제2항에 있어서,The method of claim 2,

(d)단계에서는 (c)단계에서 추출한 특징값을 이용 얼굴과 비얼굴 영역을 구분하는 학습을 AdaBoosting학습법을 이용하여 학습시키는 방법In the step (d), the method of classifying the face and the non-face area using the feature value extracted in the step (c) is performed using the AdaBoosting learning method.

제6항에 있어서,The method of claim 6,

학습을 시킬 영상들은 동일한 수로 얼굴이 있는 영상집합과 얼굴이 없는 영상집합으로 구분하여 구성하고 얼굴이 있는 영상집합은 정면 얼굴, 회전된 얼굴, 손등으로 얼굴의 일부 영역을 가린 얼굴, 조명조건을 달리한 얼굴로 구성하는 방법The images to be trained are divided into the same number of face sets and the faceless set of images, and the faced image sets are the face covered by the front face, rotated face, hands, etc.
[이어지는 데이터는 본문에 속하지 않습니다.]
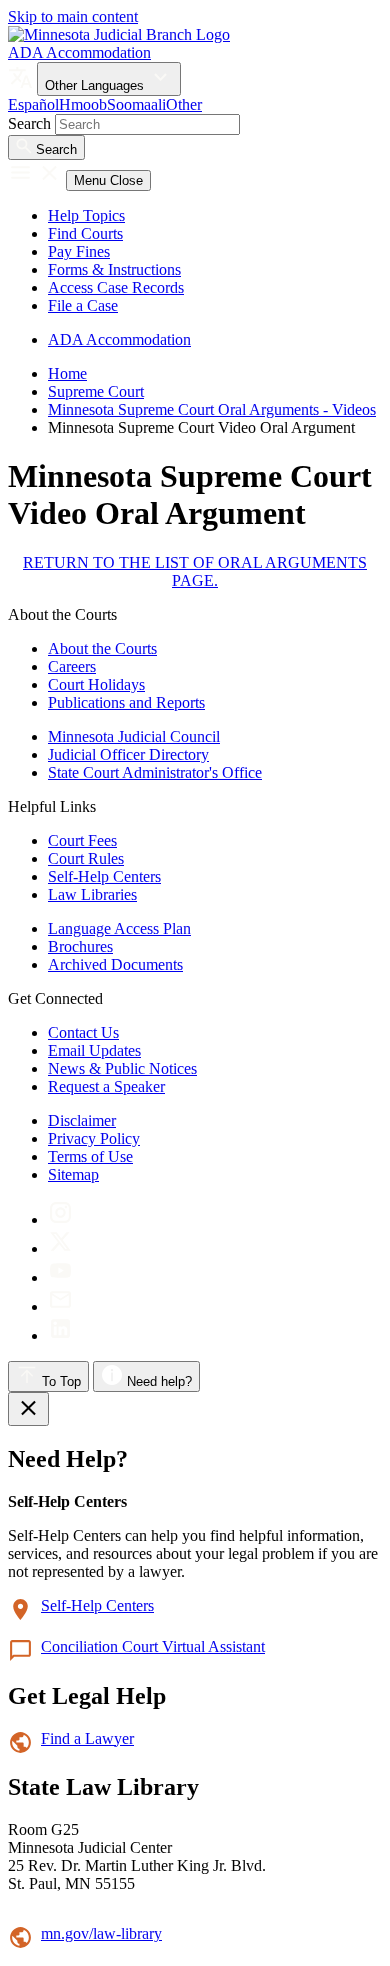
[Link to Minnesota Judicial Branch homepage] (119, 34)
How to make up your face

제2항에 있어서,The method of claim 2,

(e)단계에서 (d)단계에서 학습된 결과를 이용하여 얼굴 영역을 분류하는 방법How to classify face areas using the results learned in step (e)

제8항에 있어서,The method of claim 8,

얼굴과 비얼굴을 구분하는 각 단계별 분류기에서 역치값(Threshold)은 단계별로 사용된 특징값들의 평균을 이용하여 사용하는 방법Threshold is used in each stage classifier that distinguishes face and non-face using average of feature values used in each stage.